Ebenso auf der A 98 überprüften die Fahnder einen 39jährigen in Frankreich lebenden Deutschen. Diesem war schon seit längerer Zeit wegen eines Verkehrsdeliktes die Fahrerlaubnis entzogen worden.

Auf der BAB 5 in Weil am Rhein griffen die Beamten eine 43jährige Italienerin mit einer Kleinstmenge Cannabis auf. Ebenso wegen unerlaubten Drogenbesitzes gelangt ein 32jähriger, in der Schweiz lebender Türke, welcher eine Kleinstmenge Kokain mit sich führte, zur Anzeige. Im Zusammenhang mit dieser Kontrolle fanden die Beamten verschreibungspflichtige Potenzmittel, die sich der Beschuldigte auf dem Schwarzmarkt besorgt hatte.

Ein 14jähriger rumänischer Staatsangehöriger, der wegen diversen in Freiburg begangenen Diebstahlsdelikten mit Haftbefehl für die Vorführung zur Hauptverhandlung gesucht wurde, konnte in Weil nach dem Grenzübertritt festgenommen und in die Justizvollzugsanstalt Freiburg eingeliefert werden.

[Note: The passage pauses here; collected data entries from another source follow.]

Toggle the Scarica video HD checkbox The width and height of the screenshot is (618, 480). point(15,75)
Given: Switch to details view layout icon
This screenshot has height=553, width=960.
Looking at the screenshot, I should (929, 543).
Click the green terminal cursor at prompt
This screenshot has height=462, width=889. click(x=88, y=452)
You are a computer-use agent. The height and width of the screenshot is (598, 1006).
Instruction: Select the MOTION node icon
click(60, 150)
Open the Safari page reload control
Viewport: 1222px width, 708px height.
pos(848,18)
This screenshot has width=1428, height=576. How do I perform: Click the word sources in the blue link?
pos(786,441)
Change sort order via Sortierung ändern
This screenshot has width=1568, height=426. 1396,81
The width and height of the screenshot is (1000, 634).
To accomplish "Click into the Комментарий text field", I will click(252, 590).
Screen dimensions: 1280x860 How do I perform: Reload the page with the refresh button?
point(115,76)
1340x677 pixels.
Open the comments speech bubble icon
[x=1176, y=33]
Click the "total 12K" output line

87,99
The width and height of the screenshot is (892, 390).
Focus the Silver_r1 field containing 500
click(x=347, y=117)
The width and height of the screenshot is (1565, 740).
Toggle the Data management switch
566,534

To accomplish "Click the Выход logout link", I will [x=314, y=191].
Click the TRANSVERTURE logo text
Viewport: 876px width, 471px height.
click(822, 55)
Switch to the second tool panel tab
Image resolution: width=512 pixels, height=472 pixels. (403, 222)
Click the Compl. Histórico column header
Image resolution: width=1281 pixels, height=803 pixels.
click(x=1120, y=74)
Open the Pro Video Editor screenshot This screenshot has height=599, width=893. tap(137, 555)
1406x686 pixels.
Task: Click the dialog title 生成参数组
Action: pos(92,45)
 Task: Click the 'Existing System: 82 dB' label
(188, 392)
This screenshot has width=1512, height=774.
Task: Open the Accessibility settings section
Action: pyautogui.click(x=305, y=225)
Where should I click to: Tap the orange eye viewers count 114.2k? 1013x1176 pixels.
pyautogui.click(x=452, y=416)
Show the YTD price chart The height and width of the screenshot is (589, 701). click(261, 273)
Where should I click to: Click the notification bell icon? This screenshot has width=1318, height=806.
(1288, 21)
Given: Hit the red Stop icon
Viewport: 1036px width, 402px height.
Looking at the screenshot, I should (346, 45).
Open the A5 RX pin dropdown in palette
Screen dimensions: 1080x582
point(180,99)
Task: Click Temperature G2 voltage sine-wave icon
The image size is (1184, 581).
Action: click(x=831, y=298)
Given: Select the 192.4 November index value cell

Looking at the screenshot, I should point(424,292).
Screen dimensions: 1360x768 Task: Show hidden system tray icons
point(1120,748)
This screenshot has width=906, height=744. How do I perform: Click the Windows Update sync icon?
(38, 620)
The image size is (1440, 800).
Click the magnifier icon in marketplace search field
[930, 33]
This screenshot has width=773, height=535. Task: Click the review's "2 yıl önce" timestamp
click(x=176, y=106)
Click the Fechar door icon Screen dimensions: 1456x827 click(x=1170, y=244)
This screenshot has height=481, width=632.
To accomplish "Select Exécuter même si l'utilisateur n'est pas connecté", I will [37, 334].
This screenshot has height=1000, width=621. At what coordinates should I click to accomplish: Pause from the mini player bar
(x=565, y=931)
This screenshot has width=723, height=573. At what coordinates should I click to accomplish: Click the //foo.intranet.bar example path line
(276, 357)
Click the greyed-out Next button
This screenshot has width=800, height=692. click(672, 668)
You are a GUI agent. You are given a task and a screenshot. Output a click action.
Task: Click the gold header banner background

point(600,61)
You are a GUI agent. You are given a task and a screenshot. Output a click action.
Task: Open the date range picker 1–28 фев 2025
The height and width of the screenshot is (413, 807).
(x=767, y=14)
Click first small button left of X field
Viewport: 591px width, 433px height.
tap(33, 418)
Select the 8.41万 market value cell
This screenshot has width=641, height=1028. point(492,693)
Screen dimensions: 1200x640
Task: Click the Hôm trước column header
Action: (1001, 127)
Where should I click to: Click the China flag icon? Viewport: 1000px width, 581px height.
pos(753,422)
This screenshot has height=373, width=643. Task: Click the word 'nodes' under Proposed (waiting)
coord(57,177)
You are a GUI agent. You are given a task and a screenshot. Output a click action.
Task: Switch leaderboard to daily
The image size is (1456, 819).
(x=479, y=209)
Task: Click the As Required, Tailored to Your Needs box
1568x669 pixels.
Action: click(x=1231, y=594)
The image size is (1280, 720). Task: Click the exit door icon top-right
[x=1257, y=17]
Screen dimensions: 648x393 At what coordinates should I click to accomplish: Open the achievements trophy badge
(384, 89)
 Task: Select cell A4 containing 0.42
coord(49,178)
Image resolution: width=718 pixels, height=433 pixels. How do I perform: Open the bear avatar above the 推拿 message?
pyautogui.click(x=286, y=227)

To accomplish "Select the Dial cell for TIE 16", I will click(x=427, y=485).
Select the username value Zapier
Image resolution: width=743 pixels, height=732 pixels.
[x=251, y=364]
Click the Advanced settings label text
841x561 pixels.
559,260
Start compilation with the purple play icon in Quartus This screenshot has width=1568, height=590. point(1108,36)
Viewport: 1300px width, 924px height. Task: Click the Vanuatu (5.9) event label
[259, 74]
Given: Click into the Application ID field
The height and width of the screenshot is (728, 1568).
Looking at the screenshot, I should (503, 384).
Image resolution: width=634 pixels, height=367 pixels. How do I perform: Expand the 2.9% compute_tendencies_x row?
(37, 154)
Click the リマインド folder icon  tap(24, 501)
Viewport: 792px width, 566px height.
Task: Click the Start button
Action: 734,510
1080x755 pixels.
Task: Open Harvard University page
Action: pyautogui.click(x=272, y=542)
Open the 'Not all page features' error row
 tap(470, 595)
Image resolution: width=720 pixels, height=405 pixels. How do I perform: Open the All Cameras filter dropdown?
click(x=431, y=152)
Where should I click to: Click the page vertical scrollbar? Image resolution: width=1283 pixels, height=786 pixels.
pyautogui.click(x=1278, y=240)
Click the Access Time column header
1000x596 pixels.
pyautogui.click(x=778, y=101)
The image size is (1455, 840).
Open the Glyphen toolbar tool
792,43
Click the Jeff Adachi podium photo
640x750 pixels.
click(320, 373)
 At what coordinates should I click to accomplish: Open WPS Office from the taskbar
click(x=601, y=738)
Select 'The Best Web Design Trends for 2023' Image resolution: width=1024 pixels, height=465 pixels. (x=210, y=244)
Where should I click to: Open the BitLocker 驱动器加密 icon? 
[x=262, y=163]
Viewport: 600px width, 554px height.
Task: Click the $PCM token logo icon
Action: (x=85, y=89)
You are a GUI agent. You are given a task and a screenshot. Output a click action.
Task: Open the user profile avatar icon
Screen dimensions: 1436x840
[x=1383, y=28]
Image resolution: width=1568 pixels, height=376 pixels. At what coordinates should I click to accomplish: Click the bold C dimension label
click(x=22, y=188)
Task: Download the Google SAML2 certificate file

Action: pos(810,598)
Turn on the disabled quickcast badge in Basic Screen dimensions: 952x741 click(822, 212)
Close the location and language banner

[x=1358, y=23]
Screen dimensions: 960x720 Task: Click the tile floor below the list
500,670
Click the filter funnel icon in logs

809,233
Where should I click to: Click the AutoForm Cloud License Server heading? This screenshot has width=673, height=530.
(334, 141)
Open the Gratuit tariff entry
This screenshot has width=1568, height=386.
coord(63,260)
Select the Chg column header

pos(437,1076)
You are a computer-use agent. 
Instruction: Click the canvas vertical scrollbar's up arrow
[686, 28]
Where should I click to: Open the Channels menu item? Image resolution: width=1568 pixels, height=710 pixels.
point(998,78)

Unmittelbar nach dem Grenzübertritt von Frankreich klickten für drei bulgarische Staatsangehörige (42, 28 und 23 Jahre alt) die Handschellen. In ihrem Fahrzeug wurde Einbruchswerkzeug aufgefunden; die Einlassungen über den Anlass und das Ziel der Fahrt waren zwar grundlegend von den Beschuldigten abgesprochen worden, widersprachen sich jedoch dann in maßgeblichen Details. Die sichergestellten Tatwerkzeuge werden nunmehr der Kriminaltechnik zum Abgleich der gesammelten Tatortspuren übersandt. Die Beschuldigten wurden ferner erkennungsdienstlich behandelt und es wurden Speichelproben zur molekulargenetischen Untersucht erhoben. Die Ermittlungen zu möglichen Tatorten und der Erkenntnisaustausch mit der französischen Polizei erfolgt nunmehr durch die Verkehrspolizeidirektion Freiburg.